老人ではβ‐遮断剤は降圧剤第一選択ではない

Lindholmらの最近発表されたメタアナリシスでは、第一選択薬としてのβ‐遮断剤使用の18のランダム化試験で、高齢者に関してβ‐遮断剤による卒中の超過発生を指摘されている。
そして、β遮断剤が高齢者に於いて第一選択薬ではないという結論づけがなさ得ている。

高血圧治療に使うべきではないとの結論に関して、老人と若年者では高血圧の病態生理が違うにも関わらず、β遮断剤が他薬剤とともに第一選択とされてきた。
今回の論文は、異なる年齢群での有効性を明瞭化するためのメタアナリシスで、プライマリアウトカムは、卒中・心筋梗塞・死亡というもの

Re-examining the efficacy of ß-blockers for the treatment of hypertension: a meta-analysis
CMAJ • June 6, 2006; 174 (12).
老人(平均ベースライン60歳)・若年者(<60歳未満)
【結果】14811名、21トライアルからのデータで、偽薬対照トライアルで、β遮断剤は若年群では心血管アウトカムを減少 (risk ratio [RR] 0.86, 95% CI 0.74–0.99)するが、高齢群では減少させず(RR 0.89, 95% CI 0.75–1.05)

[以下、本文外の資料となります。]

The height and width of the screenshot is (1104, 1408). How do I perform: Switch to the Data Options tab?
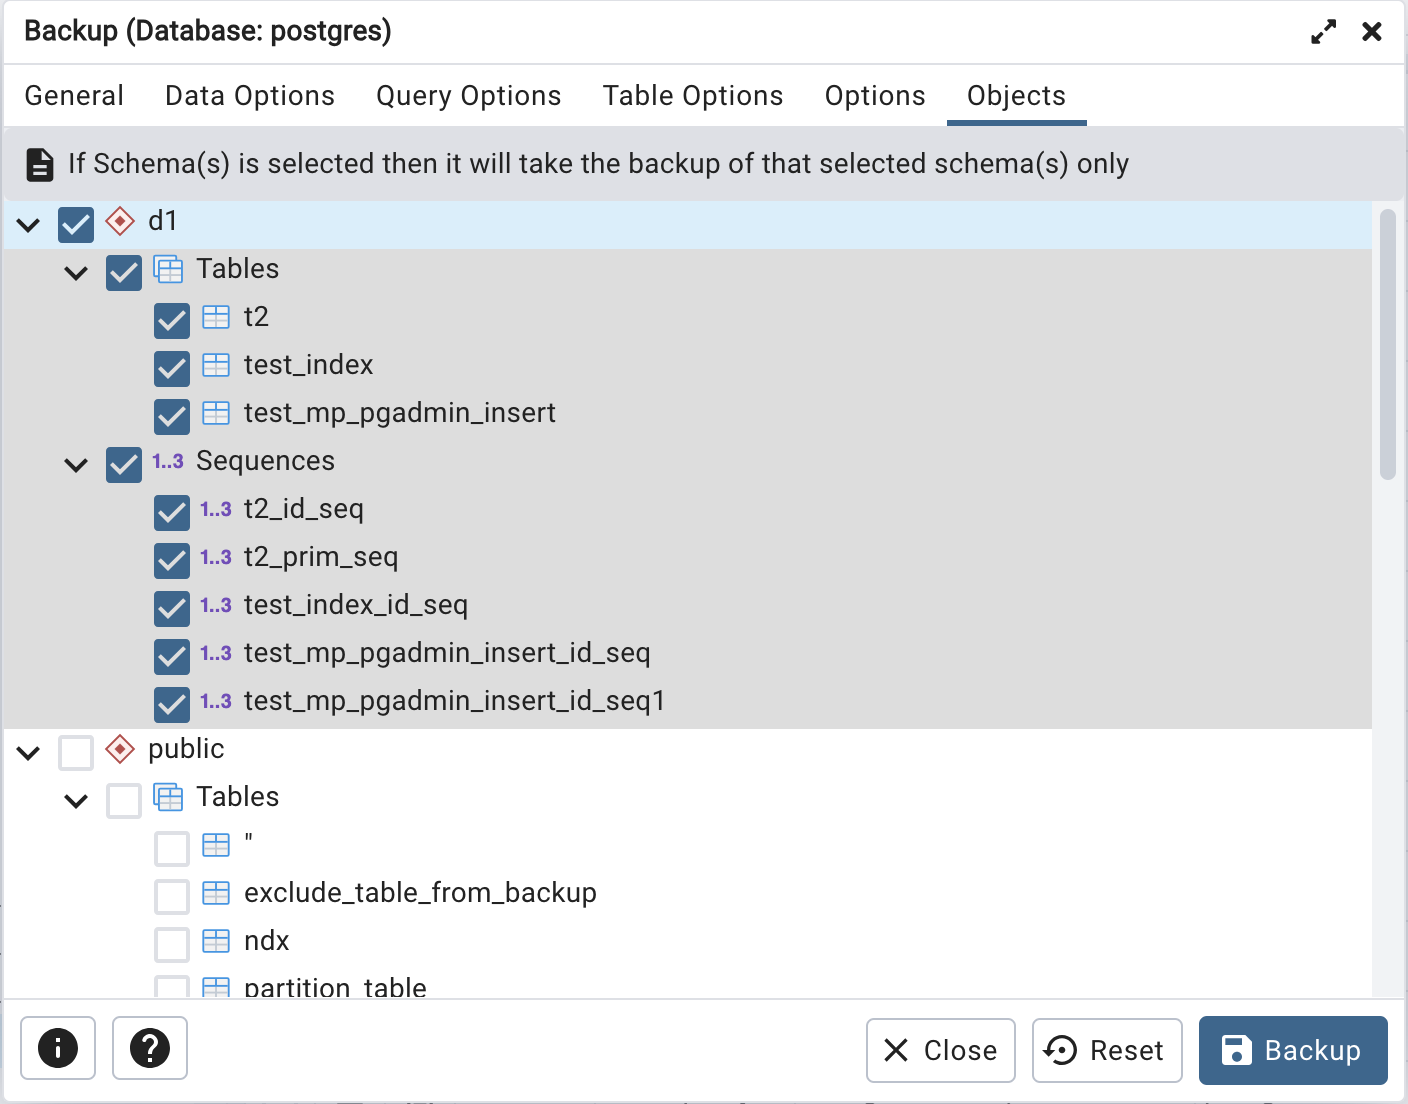coord(250,96)
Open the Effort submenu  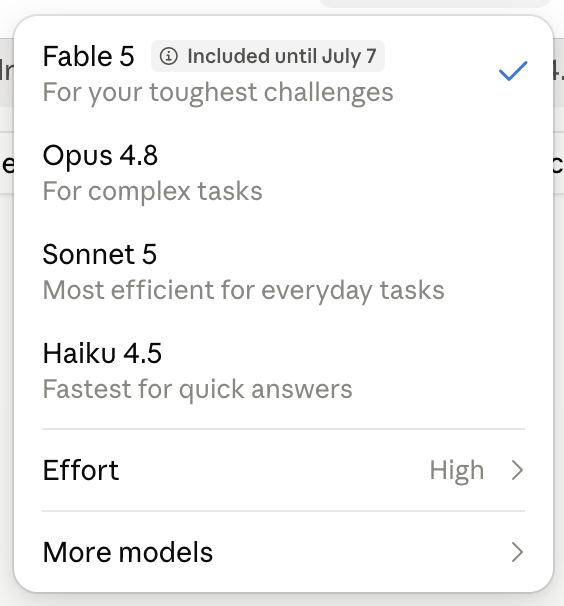283,470
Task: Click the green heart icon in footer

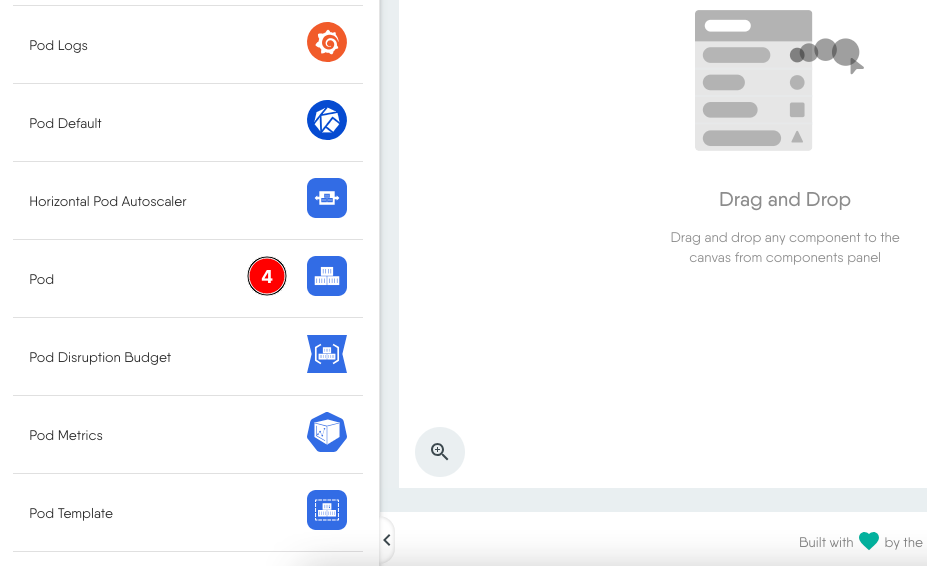Action: (x=868, y=541)
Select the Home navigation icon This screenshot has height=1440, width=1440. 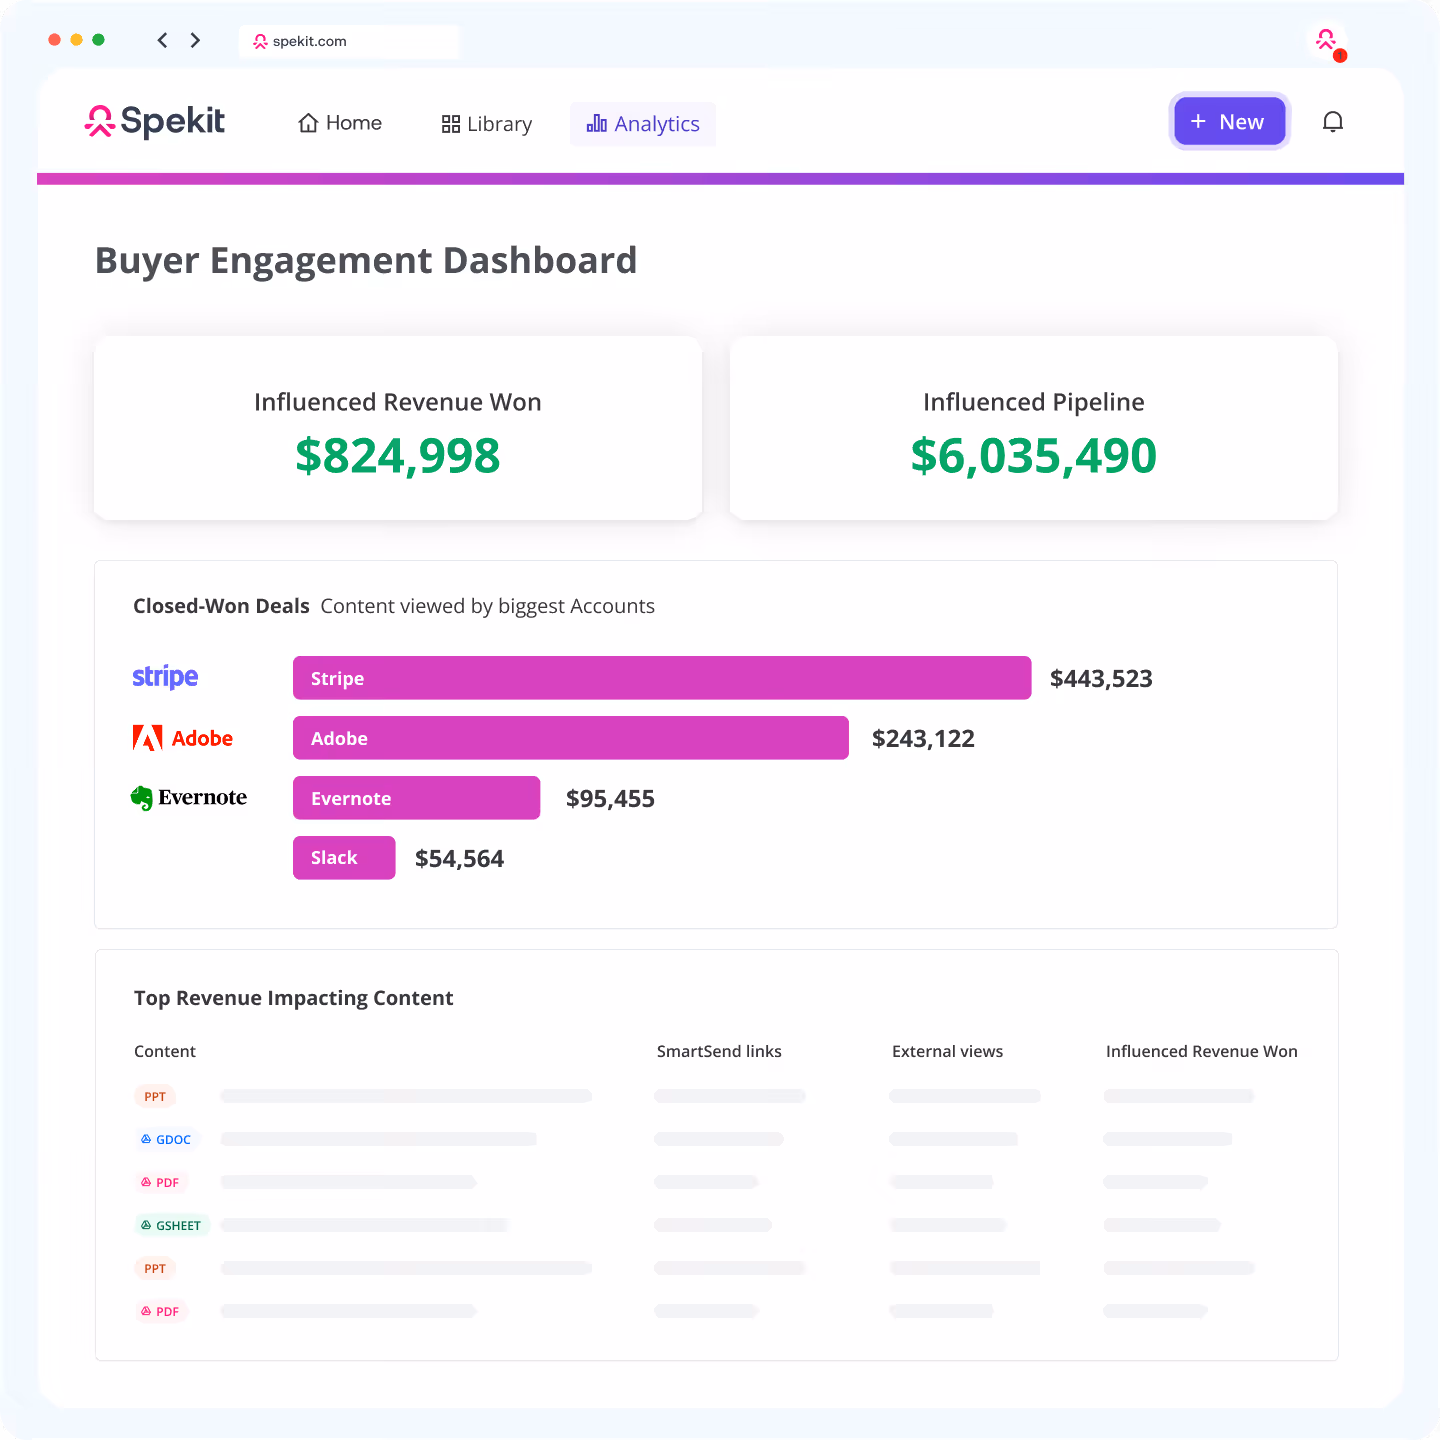pos(309,122)
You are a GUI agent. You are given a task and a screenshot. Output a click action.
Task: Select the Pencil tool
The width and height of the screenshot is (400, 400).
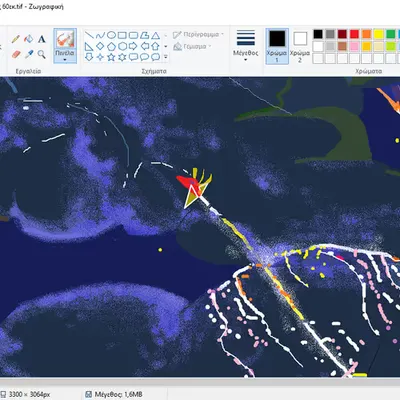tap(15, 39)
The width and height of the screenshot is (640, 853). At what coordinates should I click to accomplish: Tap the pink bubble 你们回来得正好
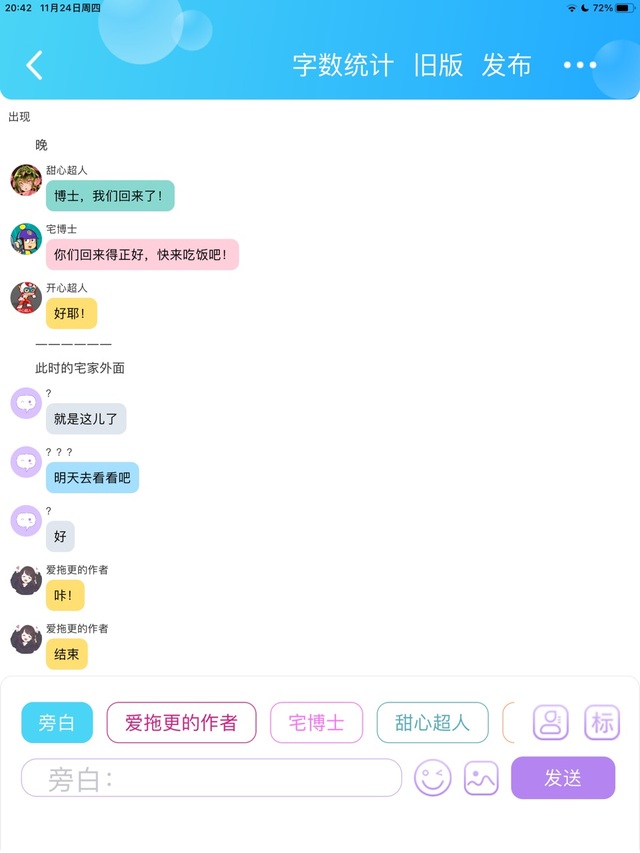[x=142, y=255]
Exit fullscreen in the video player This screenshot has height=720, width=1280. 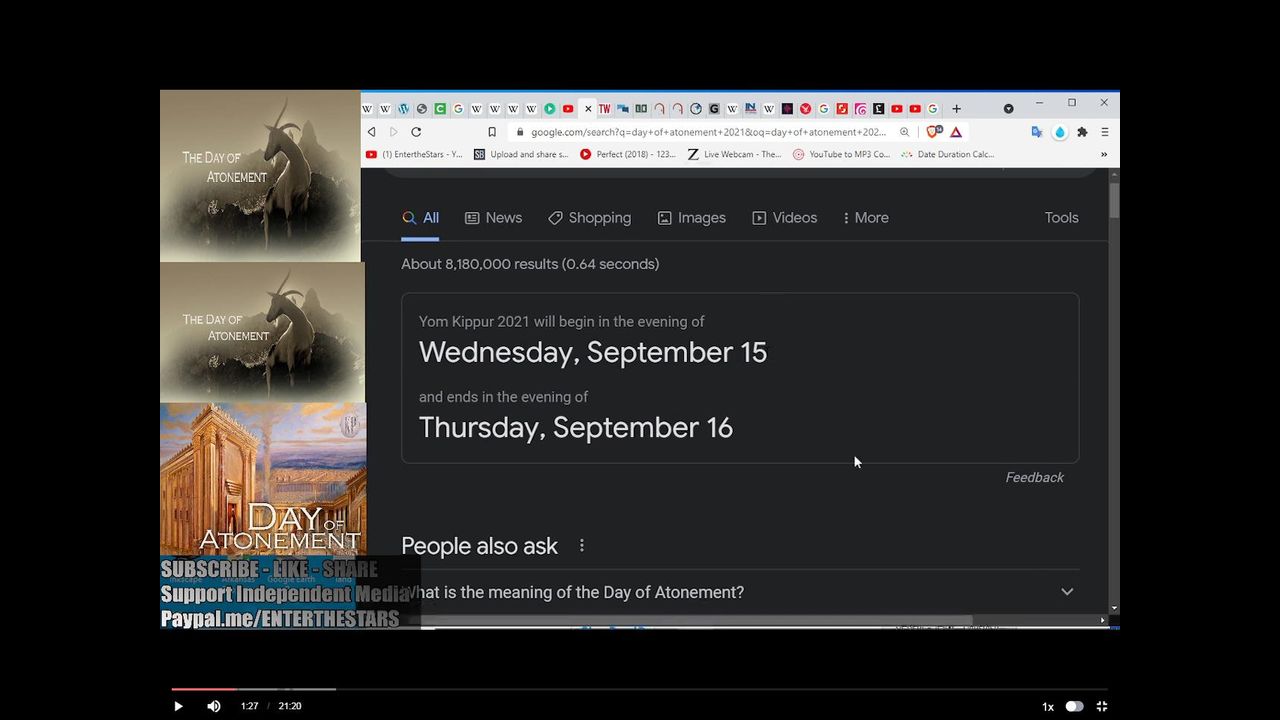1102,706
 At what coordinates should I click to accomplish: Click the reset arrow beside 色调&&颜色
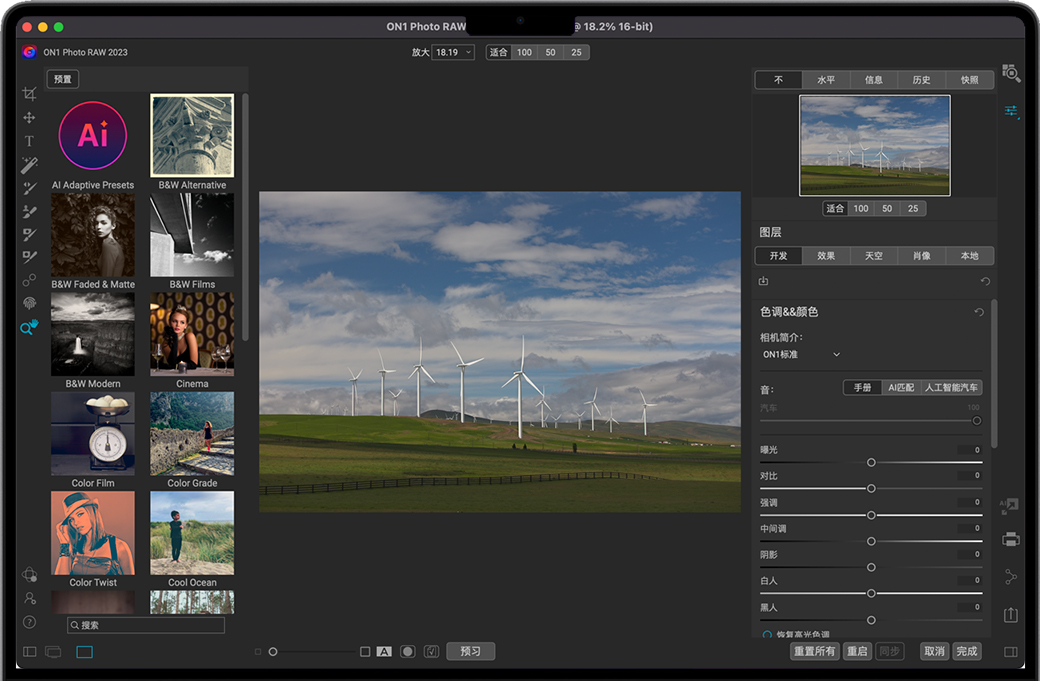(979, 312)
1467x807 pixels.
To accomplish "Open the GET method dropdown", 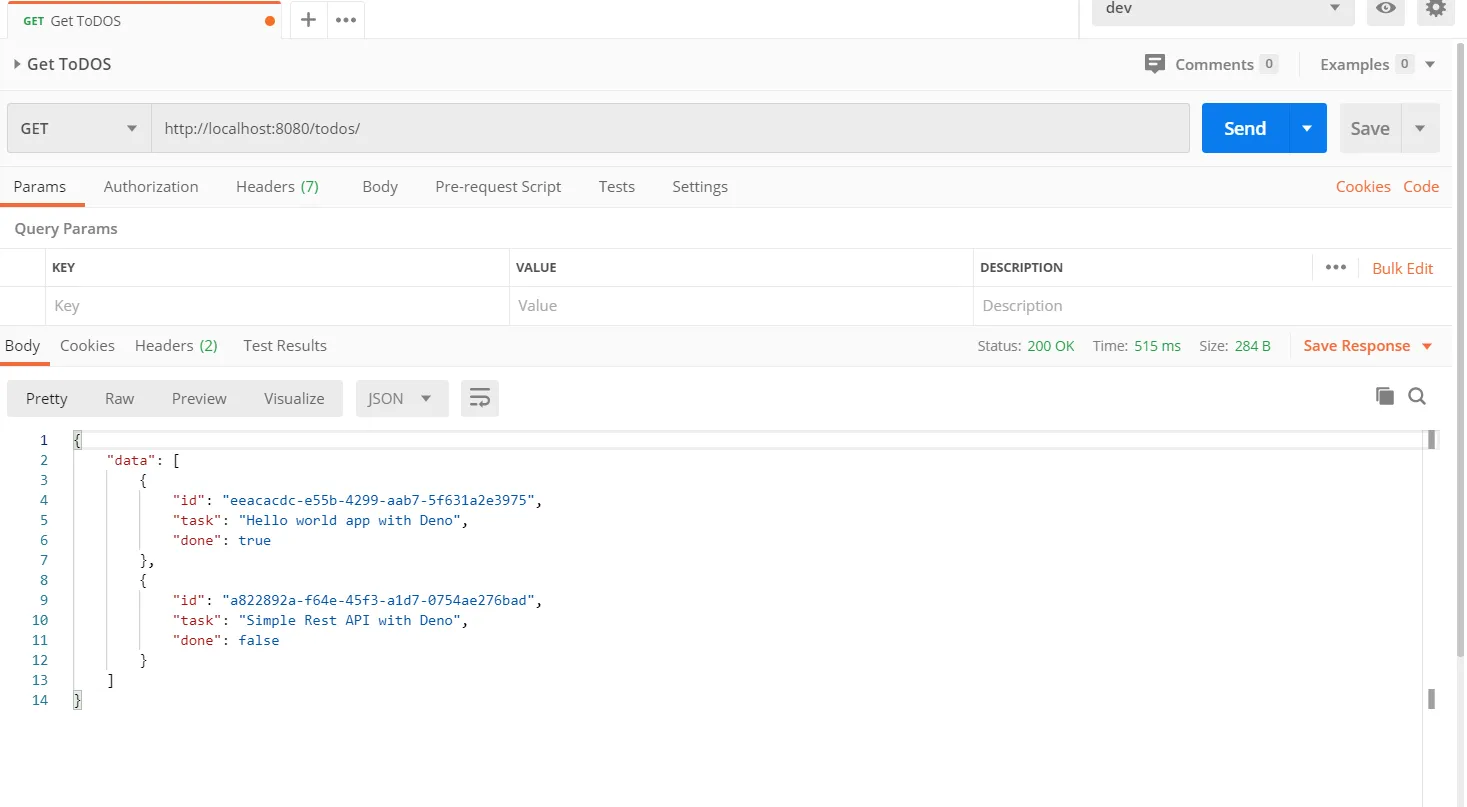I will pyautogui.click(x=78, y=128).
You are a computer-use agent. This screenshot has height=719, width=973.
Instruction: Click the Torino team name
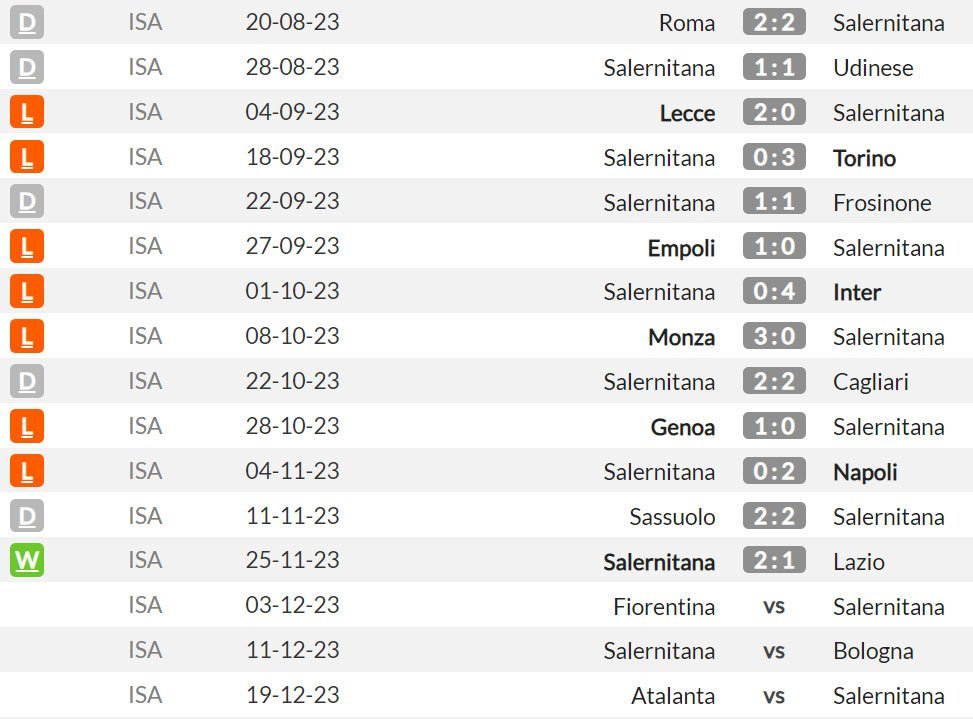point(864,157)
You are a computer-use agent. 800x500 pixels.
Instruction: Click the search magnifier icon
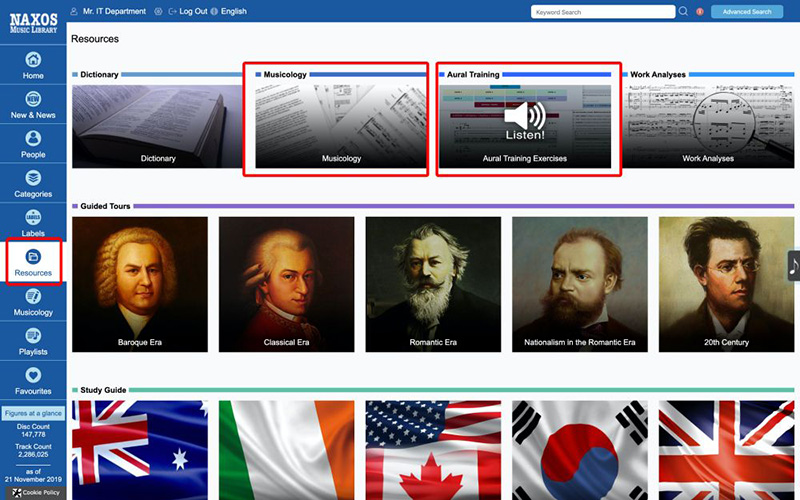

積極的なcomparator trialsでは若年者では他の降圧薬と同様の効果
, ß-blockers demonstrated similar efficacy to other antihypertensive agents in younger patients (1515 events in 30 412 patients, RR 0.97, 95% CI 0.88–1.07) 、しかし、老人では卒中超過リスク(RR 1.18, 95% CI 1.07–1.30)をともなうとともにリスク増加がある (RR 1.06, 95% CI 1.01–1.10)






市販後調査の形を借りたβ‐遮断剤を含む対照治験がなされているが、これとて、85歳までが対象者であり、倫理的に問題が発生していると考えるべきと思うのだが・・・いかにトライアル責任者はどう対処するのか。・・・注目されるだろう。